**Selected passage**

'''

What does -3sin(arccos(2))-cos(arc cos(3)) equal?

Dec 16, 2015

Problem insolvable

Explanation:

There are no arcs that their cosine are equal to 2 and 3.

From an analytic point of view, the $\arccos$ function is only defined on $\left[- 1 , 1\right]$ so $\arccos \left(2\right)$ & $\arccos \left(3\right)$ don't exist.

Dec 20, 2015

For Real $\cos$ and $\sin$ this has no solutions, but as functions of Complex numbers we find:

$- 3 \sin \left(\arccos \left(2\right)\right) - \cos \left(\arccos \left(3\right)\right) = - 3 \sqrt{3} i - 3$

Explanation:

As Real valued functions of Real values of $x$, the functions $\cos \left(x\right)$ and $\sin \left(x\right)$ only take values in the range $\left[- 1 , 1\right]$, so $\arccos \left(2\right)$ and $\arccos \left(3\right)$ are undefined.

However, it is possible to extend the definition of these functions to Complex functions $\cos \left(z\right)$ and $\sin \left(z\right)$ as follows:

Starting with:

${e}^{i x} = \cos x + i \sin x$

$\cos \left(- x\right) = \cos \left(x\right)$

$\sin \left(- x\right) = - \sin \left(x\right)$

we can deduce:

$\cos \left(x\right) = \frac{{e}^{i x} + {e}^{- i x}}{2}$

$\sin \left(x\right) = \frac{{e}^{i x} - {e}^{- i x}}{2 i}$

Hence we can define:

$\cos \left(z\right) = \frac{{e}^{i z} + {e}^{- i z}}{2}$

$\sin \left(z\right) = \frac{{e}^{i z} - {e}^{- i z}}{2 i}$

for any Complex number $z$.

It is possible to find multiple values of $z$ that satisfy $\cos \left(z\right) = 2$ or $\cos \left(z\right) = 3$, so there could be some choices to be made to define the principal value $\arccos \left(2\right)$ or $\arccos \left(3\right)$.

To find suitable candidates, solve $\frac{{e}^{i z} + {e}^{- i z}}{2} = 2$, etc.

However, note that the identity ${\cos}^{2} z + {\sin}^{2} z = 1$ holds for any Complex number $z$, so we can deduce:

$\sin \left(\arccos \left(2\right)\right) = \pm \sqrt{1 - {2}^{2}} = \pm \sqrt{- 3} = \pm \sqrt{3} i$

I hope that it's possible to define the principal value in such a way that $\sin \left(\arccos \left(2\right)\right) = \sqrt{3} i$ rather than $- \sqrt{3} i$.

In any case, $\cos \left(\arccos \left(3\right)\right) = 3$ by definition.

Putting this all together, we find:

$- 3 \sin \left(\arccos \left(2\right)\right) - \cos \left(\arccos \left(3\right)\right) = - 3 \sqrt{3} i - 3$

'''

**Given material**

'''

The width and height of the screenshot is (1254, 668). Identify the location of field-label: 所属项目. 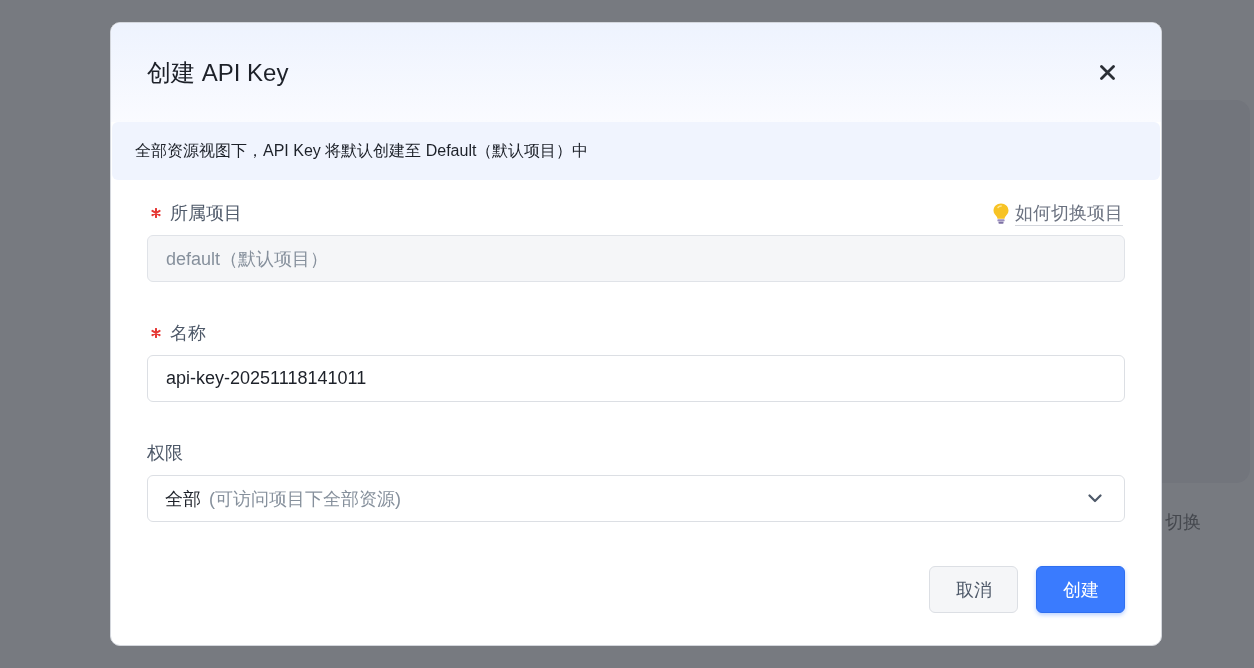
(206, 214).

'''

**Exercise brief**
From the thread on evaluating the expression with arccos(2) and arccos(3), extract the passage verbatim, starting at "Dec 20, 2015" and ending at "and $\arccos \left(3\right)$ are undefined.".

**Expected answer**
Dec 20, 2015

For Real $\cos$ and $\sin$ this has no solutions, but as functions of Complex numbers we find:

$- 3 \sin \left(\arccos \left(2\right)\right) - \cos \left(\arccos \left(3\right)\right) = - 3 \sqrt{3} i - 3$

Explanation:

As Real valued functions of Real values of $x$, the functions $\cos \left(x\right)$ and $\sin \left(x\right)$ only take values in the range $\left[- 1 , 1\right]$, so $\arccos \left(2\right)$ and $\arccos \left(3\right)$ are undefined.